The Pushkar Fair is not only a religious event, but also a cultural and commercial celebration. However, at the heart of this festival is the worship of Brahma.
During the fair, thousands of pilgrims immerse themselves in the holy Pushkar Lake to purify themselves of their sins. There is a belief that the lake arose from a lotus flower that fell from Brahma’s hand, many devotees consider bathing here during the Pushkar Mela to be especially auspicious. After the sacred bath, pilgrims visit the Brahma temple to offer prayers.

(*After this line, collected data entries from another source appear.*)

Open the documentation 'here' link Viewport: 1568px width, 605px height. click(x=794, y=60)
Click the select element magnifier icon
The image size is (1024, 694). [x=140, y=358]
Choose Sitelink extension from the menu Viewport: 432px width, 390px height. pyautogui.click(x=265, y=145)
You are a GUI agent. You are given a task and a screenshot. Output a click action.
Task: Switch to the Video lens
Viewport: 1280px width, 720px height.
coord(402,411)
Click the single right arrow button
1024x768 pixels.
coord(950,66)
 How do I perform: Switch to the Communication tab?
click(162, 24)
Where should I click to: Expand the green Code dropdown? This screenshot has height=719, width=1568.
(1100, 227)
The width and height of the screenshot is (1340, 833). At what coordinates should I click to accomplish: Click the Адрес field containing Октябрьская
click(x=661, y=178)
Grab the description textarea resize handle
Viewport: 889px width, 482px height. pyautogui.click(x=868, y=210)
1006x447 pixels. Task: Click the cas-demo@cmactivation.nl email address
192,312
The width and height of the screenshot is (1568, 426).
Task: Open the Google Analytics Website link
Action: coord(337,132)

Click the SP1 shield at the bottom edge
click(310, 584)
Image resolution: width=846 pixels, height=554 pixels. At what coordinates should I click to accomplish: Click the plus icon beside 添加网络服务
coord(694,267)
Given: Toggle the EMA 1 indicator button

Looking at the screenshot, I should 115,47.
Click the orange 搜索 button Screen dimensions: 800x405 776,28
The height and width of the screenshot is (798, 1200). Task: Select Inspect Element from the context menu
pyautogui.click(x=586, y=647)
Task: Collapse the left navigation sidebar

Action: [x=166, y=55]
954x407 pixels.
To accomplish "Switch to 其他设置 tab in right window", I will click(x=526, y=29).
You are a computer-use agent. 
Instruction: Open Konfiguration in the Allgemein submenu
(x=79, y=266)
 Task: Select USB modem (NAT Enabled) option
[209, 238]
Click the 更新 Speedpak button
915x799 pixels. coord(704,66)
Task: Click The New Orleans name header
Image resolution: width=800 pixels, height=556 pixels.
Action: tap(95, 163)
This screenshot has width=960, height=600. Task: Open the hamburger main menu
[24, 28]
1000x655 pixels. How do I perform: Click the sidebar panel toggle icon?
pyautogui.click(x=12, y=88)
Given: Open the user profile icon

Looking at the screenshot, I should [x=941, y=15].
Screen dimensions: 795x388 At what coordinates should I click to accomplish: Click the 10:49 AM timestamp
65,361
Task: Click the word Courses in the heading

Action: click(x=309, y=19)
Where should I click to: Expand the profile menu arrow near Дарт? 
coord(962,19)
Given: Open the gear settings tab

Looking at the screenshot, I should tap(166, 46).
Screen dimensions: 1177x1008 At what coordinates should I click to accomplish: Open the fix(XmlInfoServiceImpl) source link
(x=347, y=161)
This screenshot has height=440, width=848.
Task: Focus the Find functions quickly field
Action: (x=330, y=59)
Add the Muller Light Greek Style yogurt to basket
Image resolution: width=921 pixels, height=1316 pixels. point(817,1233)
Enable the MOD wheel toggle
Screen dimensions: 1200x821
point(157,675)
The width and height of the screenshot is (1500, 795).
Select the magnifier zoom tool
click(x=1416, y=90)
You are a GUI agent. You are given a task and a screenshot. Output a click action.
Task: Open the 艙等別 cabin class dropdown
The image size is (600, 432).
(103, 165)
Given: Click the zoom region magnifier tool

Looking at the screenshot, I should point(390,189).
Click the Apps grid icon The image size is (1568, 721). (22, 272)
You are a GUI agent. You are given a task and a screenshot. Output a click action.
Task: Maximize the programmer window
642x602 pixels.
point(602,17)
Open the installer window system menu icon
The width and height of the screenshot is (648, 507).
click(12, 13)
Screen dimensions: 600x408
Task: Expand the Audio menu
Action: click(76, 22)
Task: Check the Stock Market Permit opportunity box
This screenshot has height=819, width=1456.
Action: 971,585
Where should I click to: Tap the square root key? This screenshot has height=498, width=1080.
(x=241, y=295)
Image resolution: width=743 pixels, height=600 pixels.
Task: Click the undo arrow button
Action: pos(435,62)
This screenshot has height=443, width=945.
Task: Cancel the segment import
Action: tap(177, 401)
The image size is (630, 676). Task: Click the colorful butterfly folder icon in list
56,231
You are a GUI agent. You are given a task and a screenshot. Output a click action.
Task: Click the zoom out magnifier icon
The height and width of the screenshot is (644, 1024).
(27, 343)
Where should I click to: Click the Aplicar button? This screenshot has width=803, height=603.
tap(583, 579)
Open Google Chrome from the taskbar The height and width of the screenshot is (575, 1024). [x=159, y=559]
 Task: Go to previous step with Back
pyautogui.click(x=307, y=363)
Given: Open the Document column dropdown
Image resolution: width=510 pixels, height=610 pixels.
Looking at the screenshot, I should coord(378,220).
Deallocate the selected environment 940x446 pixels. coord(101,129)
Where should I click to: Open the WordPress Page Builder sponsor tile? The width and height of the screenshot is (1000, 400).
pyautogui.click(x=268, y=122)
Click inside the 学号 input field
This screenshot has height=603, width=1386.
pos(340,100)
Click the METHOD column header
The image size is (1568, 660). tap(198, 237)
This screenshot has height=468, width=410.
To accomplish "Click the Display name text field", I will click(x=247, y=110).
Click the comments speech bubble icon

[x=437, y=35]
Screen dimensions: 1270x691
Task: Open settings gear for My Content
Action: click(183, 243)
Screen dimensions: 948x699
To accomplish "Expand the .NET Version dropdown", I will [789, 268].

Beyond the religious ceremonies, this fair is a colorful showcase of Rajasthani culture. Camel competitions, races, dance and music performances, and other activities attract both locals and international tourists. Traders take advantage of the occasion to sell handicrafts, textiles and jewelry.
This celebration provides an opportunity for ascetics, sadhus and other spiritual leaders to gather, share teachings and bless devotees. In addition, many families take advantage of the occasion to arrange marriages, as the fair also functions as a marriage venue.